1. Kapitel

11 1 0
                                    

Unsere Stadt war sichtlich klein. Sie umgab kleine Wälder und kurze Feldwege. Die Häuser in denen wir wohnten waren schmal und der einzige Supermarkt der Stadt hatte die meiste Zeit geschlossen. Der Marktplatz war das Zentrum der Stadt. Dort saßen wir oft in den Pubs oder Cafes. Und dann gab es noch eine einzige Schule, die groß genug war um die ganze Jugend der Stadt zu beherbergen. Sie bat nicht viel, unsere Stadt, aber wir machten sie groß. Wir und alle um uns herum, mit ihren Geheimnissen und Intrigen, ließen die Stadt riesig und weitläufig wirken.
Unsere kleine große Stadt.

Mary Cooper stand an ihrem Spind und suchte nach Kaugummi. Man sagte sie hätte immer 2 Packungen in der Tasche und sollten diese mal aufgebraucht sein, wäre sie diejenige die den Kaugummi unserer Schulcafeteria leer kaufte. Ich machte mir nur einen Spaß daraus und nahm ihn ihr gelegentlich weg. Mary wurde dann ganz wütend und versuchte krampfhaft an neuen Kaugummi heran zukommen. Ich beobachtete wie sie jedes Schulbuch zweimal heraus nahm, nur um sicher zugehen das nicht doch noch ein alter vergilbter Kaugummi dahinter klebte.
"Sie wird keine finden." Belustigt drehte ich mich zu Till, der mir grinsend seine Hand entgegenstreckte. Mary sank jetzt langsam und dramatisch auf den Boden und fing an zu wimmern. Ihre Blonden Locken hingen ihr Schweißverklebt in ihr kleines Gesicht und ließen sie krank aussehen.
"Hey Mary!" Rief ich zu ihr rüber und wusste das ich keine sofortige Reaktion erwarten konnte. "Maary!". Ich lachte ihr entgegen und winkte sie zu mir rüber. Mit roten Augen und laufender Nase schlürfte sie auf uns zu und wirkte wie ein kleines Häufchen Elend als sie wiederwillig "Ja?" antwortete. Ich nickte zu Till herüber und schaute vielsagend in Marys Gesicht. Ihre blauen Augen bekamen eine ganz neue und intensivere Farbe wenn sie weinte, weshalb ich sie mir gerne ansah.
"Verschwinde Mary!" Zischte Till und obwohl er genug Mut aufbrachte Marys Kaugummis zu klauen und sie mir voller stolz zu zeigen, wirkte er jetzt eher wie ein kleiner schüchterner Welpe. Auf Marys unsicheren Blick antwortete ich zustimmend nickend und grinste Till an.
Ich schnalzte mit der Zunge und lies die beiden alleine. Kurze Zeit später hörte ich laute Schritte und Gebrüll den Gang entlang traben. Mary war schnell, das war mir jedenfalls bekannt aus unserem Sport Unterricht. Was sie haben wollte, bekam sie auch und das musste Till nun wohl oder übel auch feststellen.

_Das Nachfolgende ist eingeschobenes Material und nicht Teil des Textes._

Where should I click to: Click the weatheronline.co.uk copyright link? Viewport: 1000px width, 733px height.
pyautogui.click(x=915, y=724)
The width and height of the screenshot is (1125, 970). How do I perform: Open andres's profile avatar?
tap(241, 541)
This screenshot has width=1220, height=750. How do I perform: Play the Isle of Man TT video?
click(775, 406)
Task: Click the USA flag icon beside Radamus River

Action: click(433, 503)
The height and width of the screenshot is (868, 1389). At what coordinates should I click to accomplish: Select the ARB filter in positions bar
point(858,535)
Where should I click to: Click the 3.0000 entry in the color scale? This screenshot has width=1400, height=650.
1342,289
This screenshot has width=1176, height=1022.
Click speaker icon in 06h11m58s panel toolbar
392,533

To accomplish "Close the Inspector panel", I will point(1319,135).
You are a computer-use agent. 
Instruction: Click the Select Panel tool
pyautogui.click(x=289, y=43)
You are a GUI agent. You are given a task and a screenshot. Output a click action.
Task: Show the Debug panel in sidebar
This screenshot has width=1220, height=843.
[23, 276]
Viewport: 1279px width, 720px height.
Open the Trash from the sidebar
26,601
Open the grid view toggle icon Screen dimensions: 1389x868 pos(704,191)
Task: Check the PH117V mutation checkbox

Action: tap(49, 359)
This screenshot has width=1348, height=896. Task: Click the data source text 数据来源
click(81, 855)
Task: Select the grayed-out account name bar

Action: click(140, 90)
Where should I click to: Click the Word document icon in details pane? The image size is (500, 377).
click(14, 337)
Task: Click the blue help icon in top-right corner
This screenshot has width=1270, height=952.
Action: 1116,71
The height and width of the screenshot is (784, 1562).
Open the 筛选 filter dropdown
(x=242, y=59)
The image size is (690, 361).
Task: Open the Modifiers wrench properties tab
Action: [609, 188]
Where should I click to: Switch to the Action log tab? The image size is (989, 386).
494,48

Manchmal kam mir die Schule größer vor als unsere Stadt. Sie war lauter, stürmischer und aufregender. Abgesehen vom Unterricht passierten hier spannendere und unterhaltsame Dinge. Manche Schüler hatten bereits hier übernachtet, Parties geschmissen oder zusammen in der Mensa gekocht. Hier kamen alle zusammen und manchmal hatte ich das Gefühl das die Schülereinheit hier das Sagen hatte. Eine gewisse Frau Malone wirkte nicht wie eine schlagfertige Schulleiterin, sondern wie eine Frau die in einer midlife Crisis steckte und versuchte Freundschaftlichen Kontakt mit ihren Schülern zu hegen. Es ging soweit das sie auf einer unserer Parties letzten Sommer auftauchte und versuchte heimlich mit zu feiern. Ihr Sohn John Malone hatte sie damals voller Scham abgeführt und kein einziges Wort mehr über den Vorfall verloren. Die Jährlichen Sommerparties waren Tradition und niemand außer vielleicht eine Mary Cooper ließen sie sich entgehen.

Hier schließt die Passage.